I have a method that returns Set<Set<String>>. In my test, I am trying to check if the expected Sets are present using contains() method.

eg. input = "cat", "dog", "god"

output = [[cat], [dog, god]]

Now, if I do output.contains(new HashSet<>(Arrays.asList("cat"))) it returns true.

But if I do output.contains(new HashSet<>(Arrays.asList("dog", "god"))) it returns false.

According to my understanding, it should return true in both cases.

What am I missing here? 

public class AnagramGroups {
     public Set<Set<String>> group(Set<String> words) {
         Set<Set<String>> groups = new HashSet<>();
         for(String word: words) {
             findAndAdd(word, groups);
         }
         return groups;
     }

     private void findAndAdd(String word, Set<Set<String>> groups) {
         for(Set<String> group: groups) {
             boolean found = false;
             for(String str: group) {
                 if(isAnagram(str, word)) {
                     found = true;
                 }
                 break;
             }
             if(found) {
                 group.add(word);
                 return;
             }
         }
         Set<String> set = new HashSet<>();
         set.add(word);
         groups.add(set);
     }

     private boolean isAnagram(String str, String word) {
         Set<Character> characters = new HashSet<>();
         for(char c: str.toCharArray()) {
             characters.add(c);
         }
         for(char c: word.toCharArray()) {
             if(!characters.contains(c)) {
                 return false;
             }
             characters.remove(c);
         }
         return characters.isEmpty();
     }

     public static void main(String[] args) {
         Set<Set<String>> groups = new AnagramGroups()
             .group(new HashSet<>(Arrays.asList("cat", "god", "dog")));
         System.out.println(groups);

         Set set1 = new HashSet<>(Arrays.asList("cat"));
         Set set2 = new HashSet<>(Arrays.asList("god", "dog"));
         System.out.println(groups.contains(set1));
         System.out.println(groups.contains(set2));

         groups.add(new HashSet<>(Arrays.asList("god", "dog")));
         System.out.println(groups);
     }
}
Adrianadriana answered 12/6, 2018 at 11:35 Comment(0)
F
4

The issue is in your findAndAdd method, where you are mutating an element (group) of the outer Set (groups), therefore changing its hashCode(). As a result, groups.contains(set2) cannot find a Set that is present in groups, since it looks for it in the wrong bucket (matching the new hashCode()) instead of the bucket to which it was added (matching the original hashCode()).
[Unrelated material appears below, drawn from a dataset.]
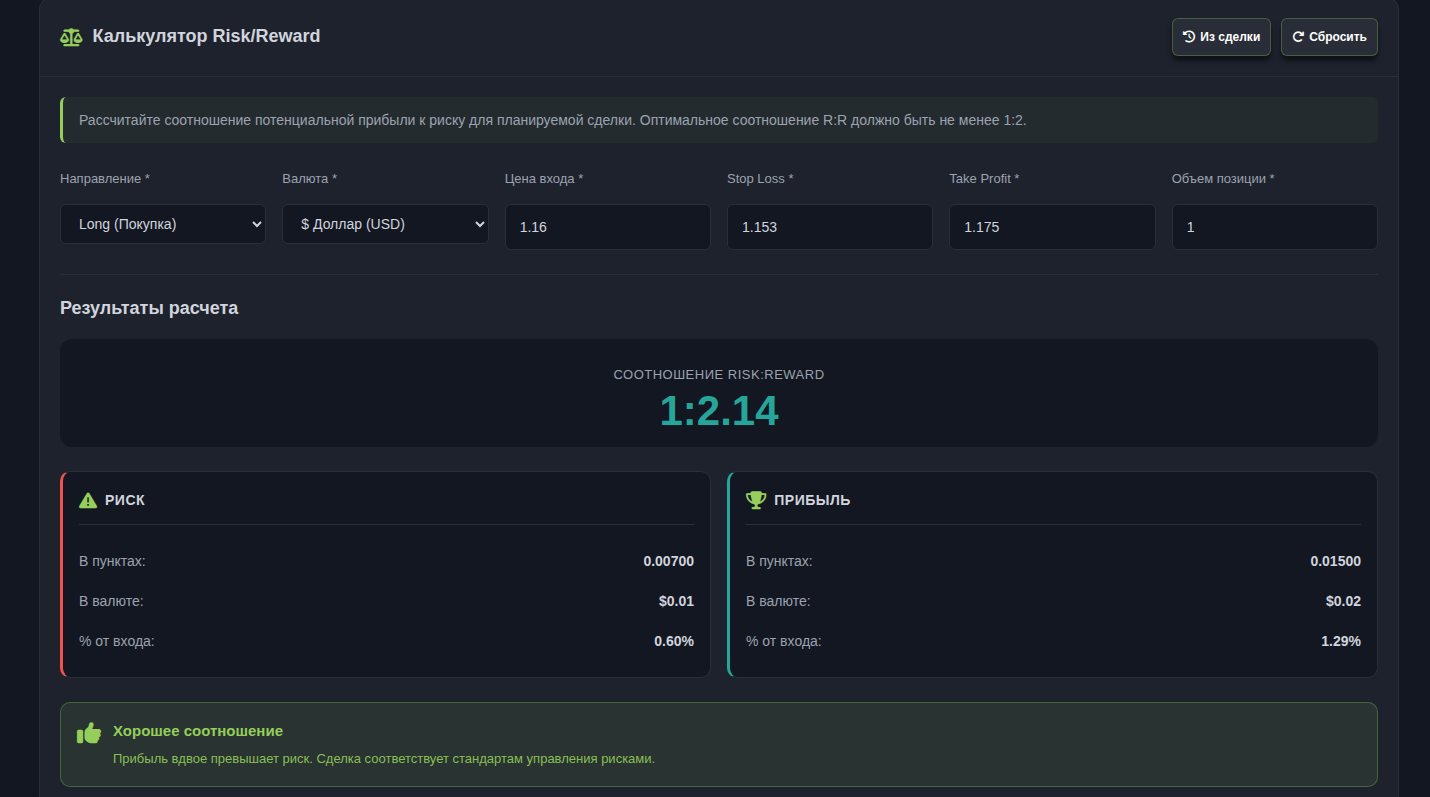Click the balance scale icon in header
This screenshot has width=1430, height=797.
tap(71, 37)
You can fix your code by removing the group Set from groups before mutating it and then re-add it.

Change your code from:

 private void findAndAdd(String word, Set<Set<String>> groups) {
     for(Set<String> group: groups) {
         boolean found = false;
         for(String str: group) {
             if(isAnagram(str, word)) {
                 found = true;
             }
             break;
         }
         if(found) {
             group.add(word);
             return;
         }
     }
     Set<String> set = new HashSet<>();
     set.add(word);
     groups.add(set);
 }

to:

 private void findAndAdd(String word, Set<Set<String>> groups) {
     for(Set<String> group: groups) {
         boolean found = false;
         for(String str: group) {
             if(isAnagram(str, word)) {
                 found = true;
             }
             break;
         }
         if(found) {
             groups.remove(group);
             group.add (word);
             groups.add(group);
             return;
         }
     }
     Set<String> set = new HashSet<>();
     set.add(word);
     groups.add(set);
 }

When I tried your code and made that change, I got true in both cases.

Output:

[[cat], [god, dog]]
true
true
[[cat], [god, dog]]
Fideism answered 12/6, 2018 at 11:46 Comment(1)
@Fideism Thank you so much!Adrianadriana
A
0

When you use Set set2 = new HashSet<>(Arrays.asList("god", "dog")); You are not checking for a combination "god" and "dog", but you check for each element god then dog exist in your Set<Set<String>> or not, and in your set you have only one element cat is separated. it is like :

groups contains `god` -> no
groups contains `dog` -> no

return false

To solve your problem you can use equals like so :

groups.stream().anyMatch(a -> a.equals(set2))// or groups.stream().anyMatch(set2::equals)

or

groups.stream().anyMatch(a -> a.containsAll(set2))
Allocate answered 12/6, 2018 at 11:45 Comment(1)
The Set created by new HashSet<>(Arrays.asList("cat", "god", "dog")) is not the Set on which groups.contains(set2) is called. groups is generated by the AnagramGroups, which groups the "dog" and "god" Strings in the same inner Set.Fideism
T
0

Try this.

static String sort(String s) {
    int[] sortedCP = s.codePoints().sorted().toArray();
    return new String(sortedCP, 0, sortedCP.length);
}

public static Set<Set<String>> group(Set<String> words) {
    Map<String, Set<String>> map = new HashMap<>();
    for (String word : words)
        map.computeIfAbsent(sort(word), k -> new HashSet<>()).add(word);
    return new HashSet<>(map.values());
}

And

Set<String> words = new HashSet<>(Arrays.asList("cat", "dog", "god"));
System.out.println(group(words));

result:

[[cat], [god, dog]]

Intermediate variable map has

{act=[cat], dgo=[god, dog]}
Taler answered 12/6, 2018 at 13:11 Comment(0)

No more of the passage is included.